Mechanically Driven Solidly Mounted Resonator‐Based Nanoelectromechanical Systems Magnetoelectric Antennas

Abstract

The miniaturization of antennas has been a significant challenge in the field of electronics and telecommunications. In recent years, mechanically driven thin‐film bulk acoustic resonator (FBAR) magnetoelectric (ME) antennas have emerged as a promising solution, demonstrating superior miniaturization capabilities compared to conventional state‐of‐the‐art compact antennas. While nanoelectromechanical systems (NEMS) FBAR ME antennas exhibit high miniaturization potential, their suspended thin‐film heterostructures render them fragile and exhibit low power handling capabilities. The findings demonstrate that solidly mounted resonator (SMR) NEMS ME antennas on a Bragg acoustic resonant reflector offer a compelling solution. With a circular resonating disk of 200 μm diameter operating at 1.75 GHz, these SMR‐based antennas display a high antenna gain of −18.8 dBi and a 1 dB compression point (P1dB) of 30.4 dBm.
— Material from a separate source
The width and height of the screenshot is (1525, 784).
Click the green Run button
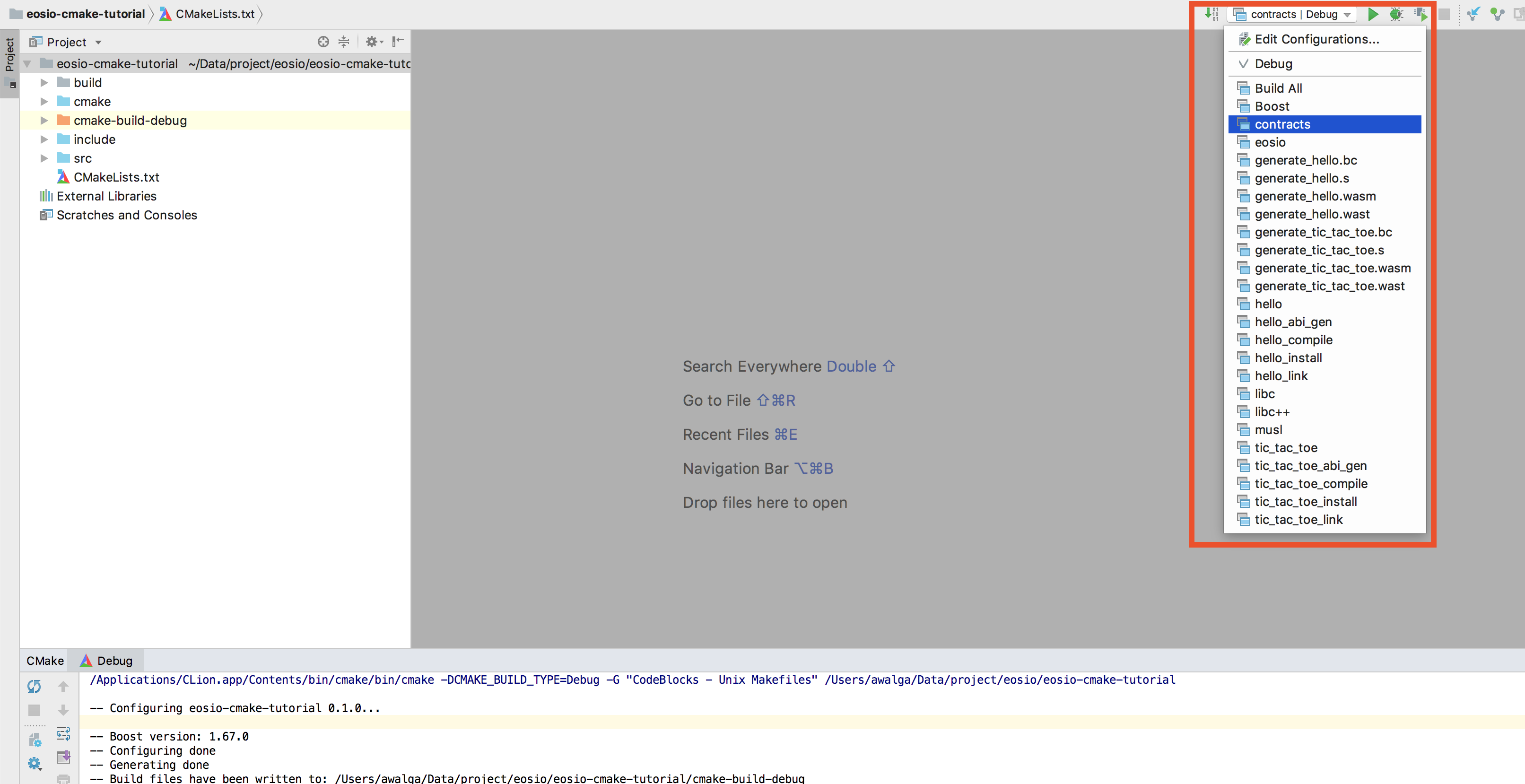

Compared to same‐size FBAR ME antennas with a free‐standing membrane, SMR‐based antennas exhibit significantly higher structural stability and 23.3 dB stronger power handling capability, in addition to easier fabrication processes. The compatibility of the simple fabrication processes with complementary metal–oxide–semiconductor technology, along with the dramatic miniaturization, high power handling, robust mechanical properties, and much higher antenna radiation gain, make these SMR‐based ME antennas a promising candidate for future antenna systems.